Image positioning model
The panorama tools model to position images in a panorama assumes that all images are shot from a common viewpoint. A common viewpoint is the only way to avoid Parallax between adjacent images, which might cause unrecoverable stitching[*] errors. This point is determined by lens geometry and commonly called no-parallax point.
To shoot a panorama the camera can be rotated in three angles around this point: From side to side, up and down and around the optical axis[*] (like a steering wheel). The names used in all panotools products[*] for this three angles are Yaw, Pitch and Roll, a special case of wikipedia: Euler angles[*], the so called wikipedia: Tait–Bryan angles[*]. With same name and meaning they are also used for the wikipedia: Aircraft principal axes[*].
To take a (little) movement of the camera into account, this model has been extended with the translation parameters TrX, TrY and TrZ, which describe the movement of the camera in 3D (see Stitching a photo-mosaic for a more detailed description).
Images are positioned inside a virtual sphere no matter what output projection[*] is used. The center of the result canvas is always Yaw=0 and Pitch=0. Positive Yaw values mean image is positioned right, negative values left. Positive Pitch is up, negative down. Positive Roll values mean the image is rotated clockwise, negative counterclockwise. Yaw and Roll range is from -180° to +180° with both 180° and -180° meaning the same position, Pitch range is from -90° (Nadir) to +90° (Zenith).

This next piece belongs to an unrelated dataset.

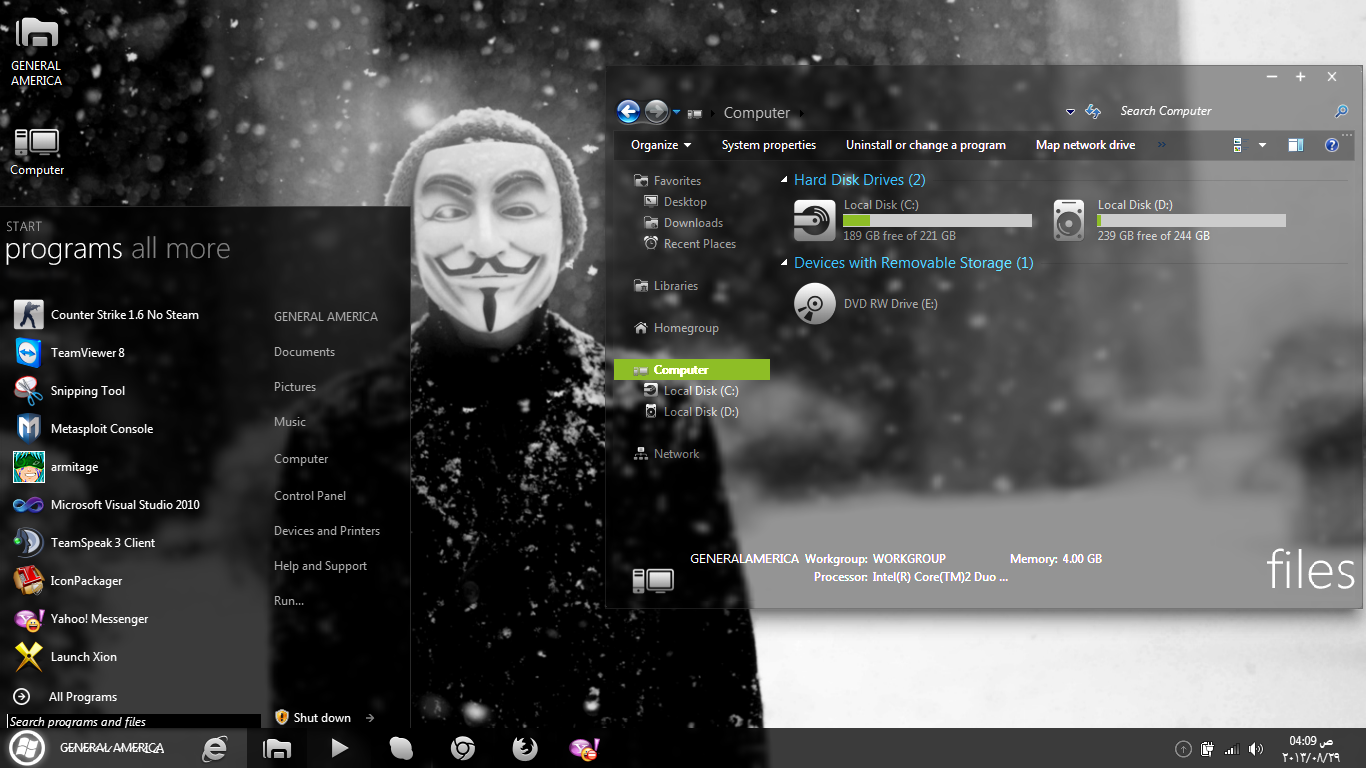This screenshot has width=1366, height=768.
Task: Open Google Chrome from the taskbar
Action: point(462,748)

Yaw=0 is a vertical line through the canvas center, Pitch=0 is the equator of the virtual output sphere, a horizontal line through the canvas center. Roll=0 means the camera was exactly horizontal (for landscape oriented images) or exactly vertical (for portrait oriented images).
Yaw, Pitch and Roll values of a source image always refer to the optical axis[*]. An image positioned in Yaw=0 and Pitch=0 means the source image optical axis[*] is in the canvas center. Please note that the actual source image center does not need to match the optical axis[*] due to Lens shift correction. Hence the image boundaries of an image with Yaw=0 and Pitch=0 need not to be centered on the result canvas. Other lens correction parameters don't affect image positioning since they are performed symmetrically around the optical axis.
Relative image positions are usually obtained by control points in the optimization step of image alignment. Same as you need at least two needles to pin a printed image to the wall such that it can't move you need at least two control point pairs per image pair to fix their relative position. However, the distance between the control points might be different in both images. It is the duty of the optimizer to find the best approximation. See this post by Helmut Dersch[*]: "Number of Control Points". More control points might be needed to optimize for lens distortion.